Records of locating words and elements:
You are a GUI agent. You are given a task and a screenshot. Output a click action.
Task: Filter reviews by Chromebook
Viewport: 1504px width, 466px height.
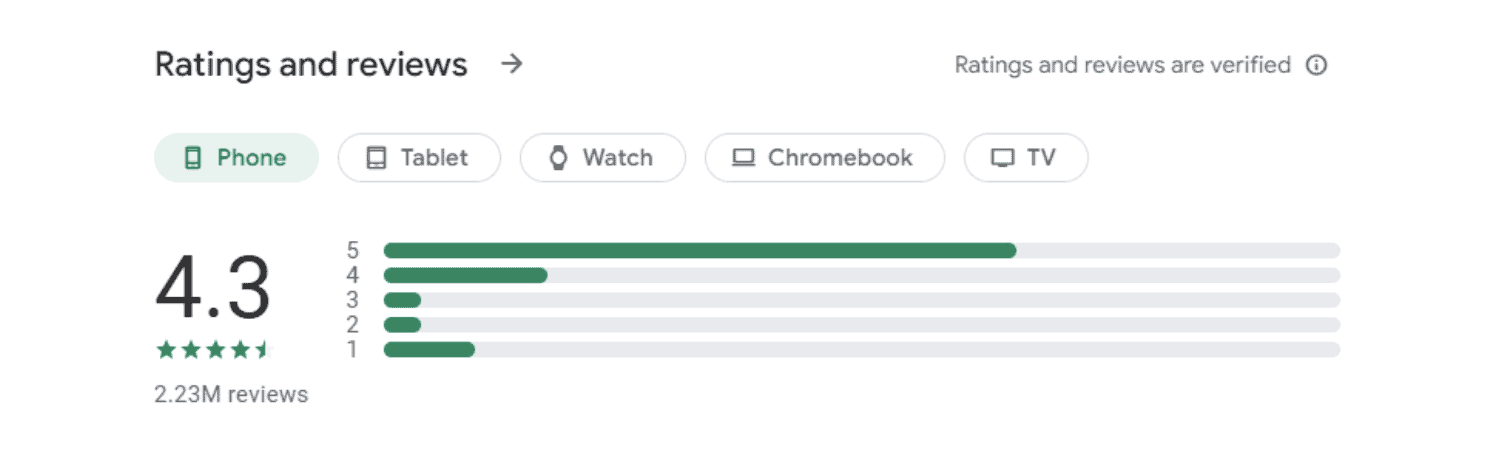[825, 158]
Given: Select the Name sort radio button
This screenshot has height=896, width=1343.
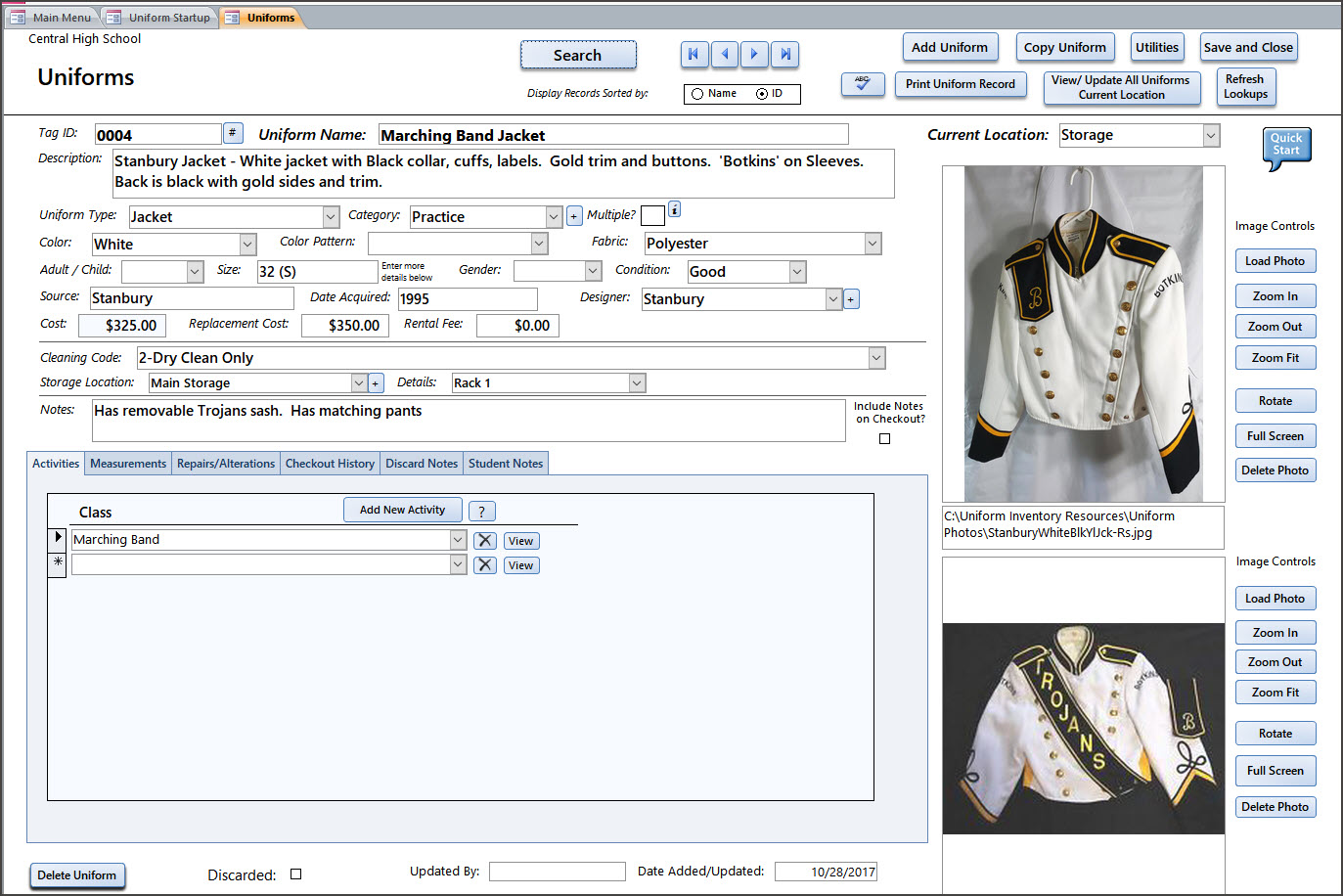Looking at the screenshot, I should tap(697, 94).
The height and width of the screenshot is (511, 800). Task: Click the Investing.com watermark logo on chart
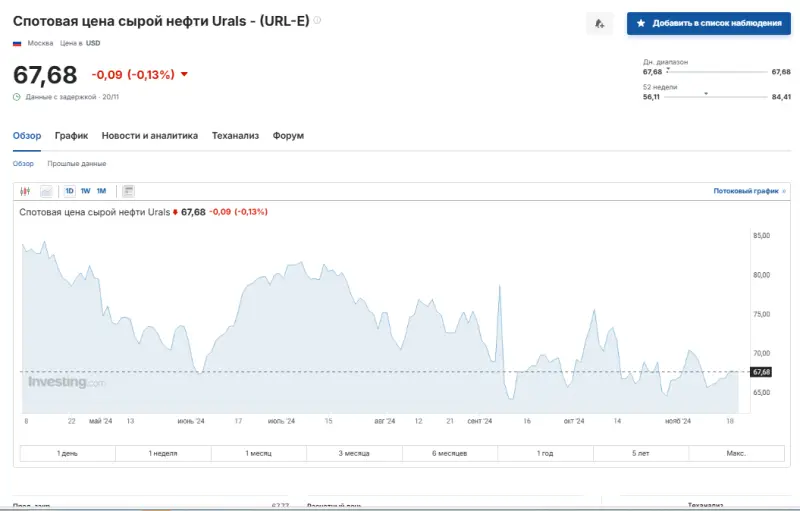(x=65, y=382)
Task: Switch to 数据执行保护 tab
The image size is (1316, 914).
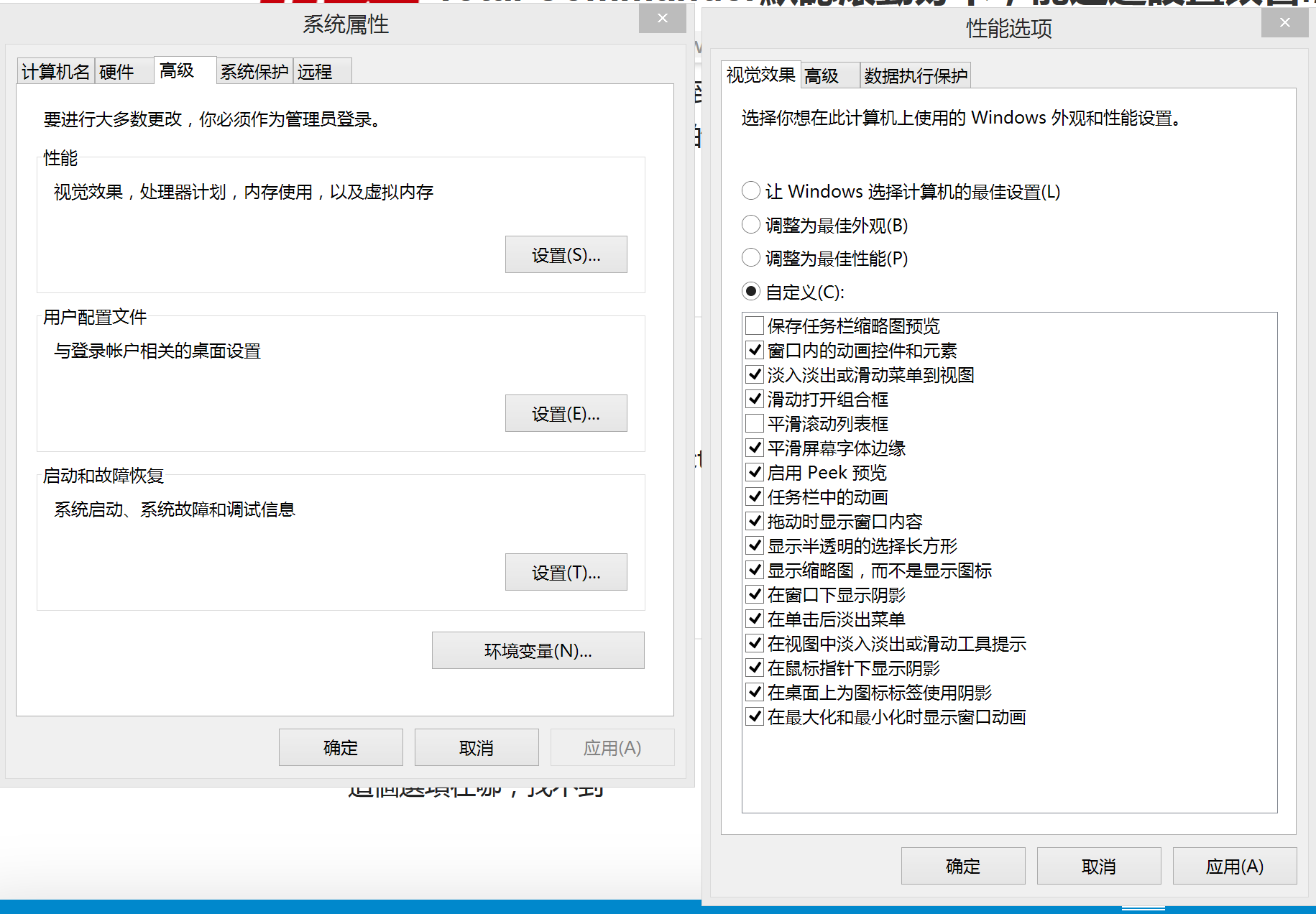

## Problem to solve
Reproduce all of the rows above, replacing each instance of "width" with "breadth" and keeping everything else the same. Omit the pictures.

## Response to this exercise
You are a GUI agent. You are given a task and a screenshot. Output a click action.
Task: Filter reviews by Chromebook
Viewport: 1504px breadth, 466px height.
[825, 158]
Given: Select the Name sort radio button
This screenshot has height=896, breadth=1343.
Looking at the screenshot, I should tap(697, 94).
The height and breadth of the screenshot is (511, 800). Task: Click the Investing.com watermark logo on chart
(x=65, y=382)
Task: Switch to 数据执行保护 tab
The image size is (1316, 914).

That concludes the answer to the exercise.